- **Data records**:
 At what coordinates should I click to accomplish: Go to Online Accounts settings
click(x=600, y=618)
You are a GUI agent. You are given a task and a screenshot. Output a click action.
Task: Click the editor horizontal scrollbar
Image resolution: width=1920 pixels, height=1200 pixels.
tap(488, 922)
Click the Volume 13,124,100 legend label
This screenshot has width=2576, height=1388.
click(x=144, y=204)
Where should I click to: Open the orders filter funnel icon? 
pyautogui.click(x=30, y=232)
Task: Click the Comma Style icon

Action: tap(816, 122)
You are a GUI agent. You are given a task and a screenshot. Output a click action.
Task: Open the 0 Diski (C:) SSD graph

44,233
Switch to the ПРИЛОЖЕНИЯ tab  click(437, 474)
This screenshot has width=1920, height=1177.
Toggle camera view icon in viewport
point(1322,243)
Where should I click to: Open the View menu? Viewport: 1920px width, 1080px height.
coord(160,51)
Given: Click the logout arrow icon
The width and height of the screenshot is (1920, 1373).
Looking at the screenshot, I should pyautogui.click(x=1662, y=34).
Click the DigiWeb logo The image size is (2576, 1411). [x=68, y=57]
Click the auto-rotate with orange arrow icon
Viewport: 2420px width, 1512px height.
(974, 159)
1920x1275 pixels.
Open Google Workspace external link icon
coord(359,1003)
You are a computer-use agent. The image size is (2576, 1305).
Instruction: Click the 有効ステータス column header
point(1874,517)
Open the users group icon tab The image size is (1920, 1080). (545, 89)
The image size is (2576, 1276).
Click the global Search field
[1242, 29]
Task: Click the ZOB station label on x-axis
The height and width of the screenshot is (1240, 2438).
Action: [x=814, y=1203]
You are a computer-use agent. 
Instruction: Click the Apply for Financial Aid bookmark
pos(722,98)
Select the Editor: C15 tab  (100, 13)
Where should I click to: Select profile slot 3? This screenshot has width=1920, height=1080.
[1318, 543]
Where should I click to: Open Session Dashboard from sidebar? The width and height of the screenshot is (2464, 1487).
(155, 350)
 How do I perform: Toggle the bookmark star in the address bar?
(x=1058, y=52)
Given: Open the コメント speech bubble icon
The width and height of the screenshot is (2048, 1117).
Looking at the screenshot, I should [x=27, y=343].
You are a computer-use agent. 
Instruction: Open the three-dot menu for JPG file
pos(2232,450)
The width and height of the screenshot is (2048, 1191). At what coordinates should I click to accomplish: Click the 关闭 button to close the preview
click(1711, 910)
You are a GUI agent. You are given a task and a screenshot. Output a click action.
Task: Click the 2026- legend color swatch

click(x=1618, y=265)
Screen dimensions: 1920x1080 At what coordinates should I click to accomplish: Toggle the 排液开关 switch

- **Task statement**: Your answer must be a single number, the count of lines in the data that hold the string "size".

- **Answer area**: 4